Posted by poetella in amore?, atmosfere magice, crescere con l'amore, empatia, le cose importanti, musica, poesia, ricordi di scuola

≈ 15 commenti

Tag

amore, brahms lullaby, in classe, poesia

alunno-che-dorme-sul-libro(foto dal web)

 

 

No, non lo toccate, dico, lasciatelo stare.

E lo guardo. Forse con troppo visibile tenerezza.

Perché io sono una tenera. Si sa. Lo sanno.

Poi guardo loro. Loro mi guardano. Un po’. E rimettono giù la testa. Ognuno a trafficare coi disegni.

 

Questa seconda D  che m’ha fatto dannare. Che ha fatto dannare tutti. Pure lei, dannata.

Sempre rumorosa. Dura. Selvaggia.

Questa jungla dove c’è stato sempre da sgolarsi.

Magari solo per spiegare il concetto di fusibilità.

O la straordinaria resistenza alle alte temperature del tungsteno. Di che? Del tungsteno. Cazzo di nome!

Mica colpa mia se si chiama così.

 

Sgolarsi a spiegare l’importanza, maledetta importanza, la matita di tecnica deve pungere, non si tempera solo a Natale e a Pasqua, stramaledetta importanza delle, ma chi le usa più, ormai? Ormai c’è autoCAD, stramaledettissima importanza dell’usare le due squadre per costruire linee parallele. 

O perpendicolari.

A questi ragazzi che di perpendicolare c’hanno solo il filo a piombo del destino segnato che già gli spenzola sulla testa. Il pugnale di Macbeth.

 

Eppure guardali, adesso. Guardali questi mostri d’arroganza, questi concentrati di volgarità, condensati di rabbia, sudore. E puzza.

Guardali! Tutti zitti.
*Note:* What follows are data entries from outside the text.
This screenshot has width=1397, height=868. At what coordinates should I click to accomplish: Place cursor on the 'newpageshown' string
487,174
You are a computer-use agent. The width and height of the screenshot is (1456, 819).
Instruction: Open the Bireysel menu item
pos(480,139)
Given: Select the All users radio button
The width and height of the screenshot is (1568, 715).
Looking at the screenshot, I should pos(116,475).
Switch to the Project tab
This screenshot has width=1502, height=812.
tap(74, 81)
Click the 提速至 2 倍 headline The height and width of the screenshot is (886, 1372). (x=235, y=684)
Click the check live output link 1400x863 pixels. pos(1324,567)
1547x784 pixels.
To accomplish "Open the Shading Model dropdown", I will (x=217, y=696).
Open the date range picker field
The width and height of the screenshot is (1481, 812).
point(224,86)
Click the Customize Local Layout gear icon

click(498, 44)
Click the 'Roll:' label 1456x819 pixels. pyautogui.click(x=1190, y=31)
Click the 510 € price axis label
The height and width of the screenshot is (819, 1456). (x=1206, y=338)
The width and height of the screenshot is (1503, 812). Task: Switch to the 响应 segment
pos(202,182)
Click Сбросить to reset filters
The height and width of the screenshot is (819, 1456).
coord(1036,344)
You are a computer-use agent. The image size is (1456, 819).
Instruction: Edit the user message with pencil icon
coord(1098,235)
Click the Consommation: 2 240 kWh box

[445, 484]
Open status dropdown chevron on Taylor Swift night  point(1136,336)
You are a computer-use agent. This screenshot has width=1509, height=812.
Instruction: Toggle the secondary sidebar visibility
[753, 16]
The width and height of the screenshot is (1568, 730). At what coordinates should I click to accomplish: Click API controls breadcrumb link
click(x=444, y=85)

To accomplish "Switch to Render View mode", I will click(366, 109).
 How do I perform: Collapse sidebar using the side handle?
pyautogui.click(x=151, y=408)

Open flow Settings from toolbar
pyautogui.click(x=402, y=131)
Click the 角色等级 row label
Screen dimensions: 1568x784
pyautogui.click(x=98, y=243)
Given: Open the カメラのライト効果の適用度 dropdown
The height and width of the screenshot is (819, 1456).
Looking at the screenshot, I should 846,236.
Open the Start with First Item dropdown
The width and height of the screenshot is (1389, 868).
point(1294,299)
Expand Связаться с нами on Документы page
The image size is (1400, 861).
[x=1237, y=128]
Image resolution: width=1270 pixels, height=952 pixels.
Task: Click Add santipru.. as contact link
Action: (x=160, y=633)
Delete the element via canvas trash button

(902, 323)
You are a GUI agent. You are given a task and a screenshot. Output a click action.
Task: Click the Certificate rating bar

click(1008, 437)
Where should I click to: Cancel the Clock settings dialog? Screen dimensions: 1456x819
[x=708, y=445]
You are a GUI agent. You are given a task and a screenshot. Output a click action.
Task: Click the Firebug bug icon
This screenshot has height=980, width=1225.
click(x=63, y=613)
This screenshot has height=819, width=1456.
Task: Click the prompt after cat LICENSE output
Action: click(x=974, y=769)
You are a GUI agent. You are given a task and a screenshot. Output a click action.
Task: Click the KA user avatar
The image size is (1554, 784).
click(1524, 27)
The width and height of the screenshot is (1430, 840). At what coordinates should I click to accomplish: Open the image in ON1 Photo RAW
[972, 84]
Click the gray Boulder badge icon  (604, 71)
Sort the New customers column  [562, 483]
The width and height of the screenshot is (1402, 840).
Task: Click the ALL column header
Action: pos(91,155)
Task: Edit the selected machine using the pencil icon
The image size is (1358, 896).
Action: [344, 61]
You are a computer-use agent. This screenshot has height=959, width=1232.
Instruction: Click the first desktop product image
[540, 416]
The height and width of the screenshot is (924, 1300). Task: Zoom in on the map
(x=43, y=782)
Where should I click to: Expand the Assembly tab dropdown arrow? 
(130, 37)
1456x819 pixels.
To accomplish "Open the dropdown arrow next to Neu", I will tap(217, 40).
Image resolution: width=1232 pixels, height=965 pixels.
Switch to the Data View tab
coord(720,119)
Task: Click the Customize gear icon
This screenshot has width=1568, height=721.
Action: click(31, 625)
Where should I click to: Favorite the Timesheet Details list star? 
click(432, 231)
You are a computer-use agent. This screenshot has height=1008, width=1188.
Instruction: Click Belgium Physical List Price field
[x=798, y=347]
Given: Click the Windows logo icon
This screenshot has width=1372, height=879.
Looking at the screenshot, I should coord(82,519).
A disegnare.

 

E, nel silenzio rispettoso, complice, chiaramente, un impercettibile ronzio.

Come un ronfare di gatto.

 

Marco, banco accanto alla cattedra, testa sulle braccia incrociate, dorme.

 

Russando un po’.

…

…

…

(by poetella)

Brahms’ Lullaby

 

 

 

 

 

 

 

.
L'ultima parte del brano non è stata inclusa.